The third thing is to focus on what's really important to you. What is that mission? Not necessarily just the mission of the institution. Even though that's certainly a piece of that. But what is truly important to you? If I'm making a decision, what is going to let me sleep that night knowing that I did the right thing, even though it may have been the hard thing.
And in the short term, it may have been very difficult and I've had to make some very difficult decisions and had conversations about those. But I also know that I did them for what I believed was the right reason. And what maybe I learned something later that shows me that wasn't the right reason.
But at the time, I know that I did that for the right reason. And I think that is, holding to that, whether you call that, your mission or your soul or your center is so important to know what that is and make sure that you don't ever leave that behind. I love how clear these are incredible and very powerful.

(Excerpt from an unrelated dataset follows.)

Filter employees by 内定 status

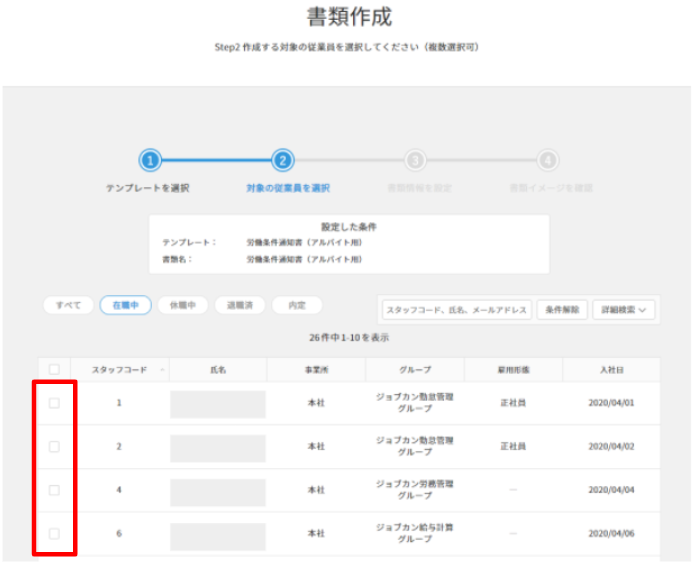(x=297, y=305)
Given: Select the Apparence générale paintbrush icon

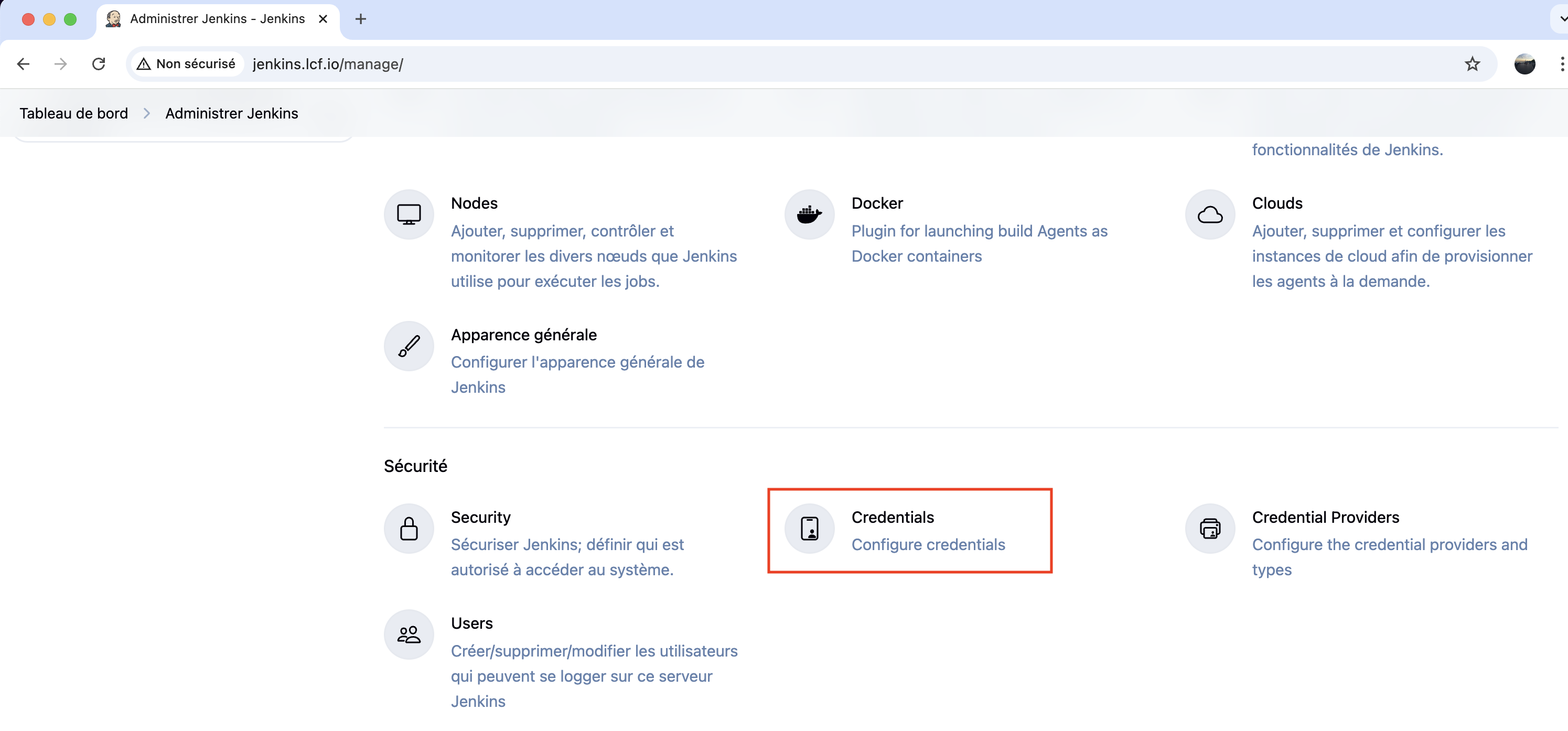Looking at the screenshot, I should tap(409, 346).
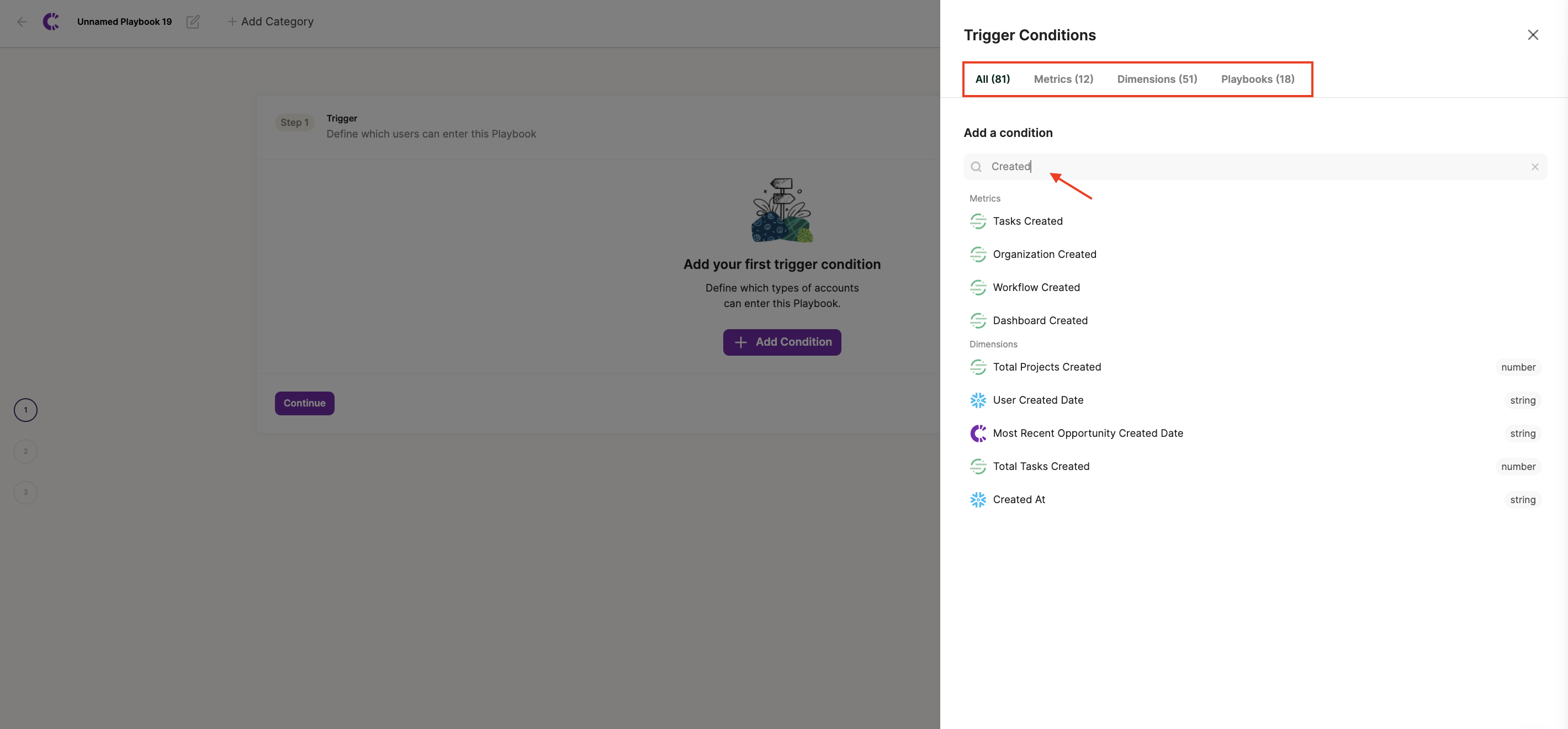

The don't be afraid to fail, but also look for opportunities to fail. And over communication, of course, can never communicate enough. That's hard to hear, but it's true. And but then also the piece around, okay, be sure you're aligned with your values, but also be open to the possibility that there might be a new data point in the future that makes you realize, oh, maybe that wasn't the right decision at the time, but you made it from a place of values, that's really powerful as well. And I bet a lot of people who are listening to this feel comforted by that and feel emboldened at the same time, which is a great impact to have on other leaders.
So thank you so much for sharing that. And I will say that in my life, I have been fired from a job. I have not gotten a job, and all of that is okay. At the time it was really rough. But I know that I learned from every single one of those experiences.
And that has made me a better university president today because I've gone through those things. The pain and the discomfort at the time are actually symptoms of learning, although it's so hard when you're in it. Exactly. I love that. Symptoms of learning. Yeah. Symptoms. Symptoms. I love that.
Side effects. That's exactly right. Yes. Yeah. Wow. Very awesome insights that you shared and just so appreciate you being on the show and sharing your wisdom with us.